4. What is the jurisdictional scope of the privacy law rules?
Privacy laws do not contain any express provisions or rules regarding their jurisdictional or territorial effect. Therefore, it is generally assumed that the privacy law rules apply to the use of images, private life data, honour, dignity, business reputation and relevant personal data of Russian citizens, regardless of how, by whom and where such images or information is disseminated (including in media and on the Internet).
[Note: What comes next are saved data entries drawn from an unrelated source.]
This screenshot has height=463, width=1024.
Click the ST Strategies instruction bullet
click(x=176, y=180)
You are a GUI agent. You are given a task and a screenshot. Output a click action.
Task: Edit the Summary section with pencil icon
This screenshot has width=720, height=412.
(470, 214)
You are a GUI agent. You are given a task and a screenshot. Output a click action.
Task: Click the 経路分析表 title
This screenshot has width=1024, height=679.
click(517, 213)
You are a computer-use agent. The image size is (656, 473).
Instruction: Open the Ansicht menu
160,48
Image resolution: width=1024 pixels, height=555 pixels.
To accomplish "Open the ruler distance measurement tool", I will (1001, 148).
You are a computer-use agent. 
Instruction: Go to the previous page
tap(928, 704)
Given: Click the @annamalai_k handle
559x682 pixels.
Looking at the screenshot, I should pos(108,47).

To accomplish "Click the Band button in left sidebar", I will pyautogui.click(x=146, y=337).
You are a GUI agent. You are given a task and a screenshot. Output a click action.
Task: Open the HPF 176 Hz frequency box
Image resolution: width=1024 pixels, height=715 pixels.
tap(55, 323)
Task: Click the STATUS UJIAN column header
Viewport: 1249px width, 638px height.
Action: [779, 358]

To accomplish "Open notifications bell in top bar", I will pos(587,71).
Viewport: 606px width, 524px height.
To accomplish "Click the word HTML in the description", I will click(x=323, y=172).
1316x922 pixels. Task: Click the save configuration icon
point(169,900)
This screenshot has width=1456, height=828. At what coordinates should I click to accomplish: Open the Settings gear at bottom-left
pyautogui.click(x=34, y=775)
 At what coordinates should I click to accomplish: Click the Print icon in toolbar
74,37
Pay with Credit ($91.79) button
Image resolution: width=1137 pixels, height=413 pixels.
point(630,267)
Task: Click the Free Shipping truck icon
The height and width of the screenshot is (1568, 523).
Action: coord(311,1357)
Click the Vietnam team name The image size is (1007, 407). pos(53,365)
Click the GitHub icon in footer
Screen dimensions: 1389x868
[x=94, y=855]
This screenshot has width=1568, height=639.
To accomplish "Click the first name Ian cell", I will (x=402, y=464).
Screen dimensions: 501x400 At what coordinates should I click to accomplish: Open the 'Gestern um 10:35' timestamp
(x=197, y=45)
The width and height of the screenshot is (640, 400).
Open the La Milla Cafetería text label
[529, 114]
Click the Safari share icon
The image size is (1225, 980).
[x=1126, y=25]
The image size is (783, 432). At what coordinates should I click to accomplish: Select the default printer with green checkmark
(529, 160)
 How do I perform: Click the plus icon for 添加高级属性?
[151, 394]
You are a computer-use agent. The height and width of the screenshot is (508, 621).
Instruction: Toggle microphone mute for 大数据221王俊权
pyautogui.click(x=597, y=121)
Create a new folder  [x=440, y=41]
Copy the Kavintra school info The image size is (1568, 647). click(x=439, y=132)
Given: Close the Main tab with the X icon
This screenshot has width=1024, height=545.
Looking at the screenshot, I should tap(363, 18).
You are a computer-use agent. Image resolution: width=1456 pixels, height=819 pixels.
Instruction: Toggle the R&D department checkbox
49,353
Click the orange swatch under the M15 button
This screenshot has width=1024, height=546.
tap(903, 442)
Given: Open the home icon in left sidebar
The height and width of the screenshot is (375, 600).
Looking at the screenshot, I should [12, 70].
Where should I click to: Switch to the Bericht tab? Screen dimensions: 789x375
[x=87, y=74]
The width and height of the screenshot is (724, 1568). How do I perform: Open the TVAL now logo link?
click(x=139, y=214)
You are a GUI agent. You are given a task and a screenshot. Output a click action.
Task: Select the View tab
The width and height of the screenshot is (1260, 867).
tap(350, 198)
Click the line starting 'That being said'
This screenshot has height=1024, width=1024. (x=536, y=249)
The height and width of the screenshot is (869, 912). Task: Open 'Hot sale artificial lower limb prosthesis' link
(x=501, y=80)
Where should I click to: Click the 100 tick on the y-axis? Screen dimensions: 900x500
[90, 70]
Foreign entities or persons can also be brought to liability for breach of privacy rights.
5. What remedies are available to redress the infringement of those privacy rights?
Available civil-law remedies for individuals are usually:
- Injunctive relief.
- Losses (including moral damages).
- Publication of relevant court orders.
Warnings and administrative fines are generally available to redress the infringement of privacy rights from the administrative standpoint.
Criminal fines, forced labour, correctional works and imprisonment (as applicable) are the typical sanctions for privacy infringements.
6. Are there any other ways in which privacy rights can be enforced?
Privacy rights will typically be enforced in the framework of a civil procedure.
In cases where the information related to the private life of an individual, which has been obtained in breach of the law, is contained in documents, video records or other media of expression, the individual has the right to claim, through the agency of the court:
- Deletion of relevant information.
- Prevention of the distribution of such information through seizure and destruction (with no compensation to the infringer) of all tangible media copies made for the purpose of introduction into commerce.
Other remedies (including monetary awards) are also available to redress the infringement of privacy rights.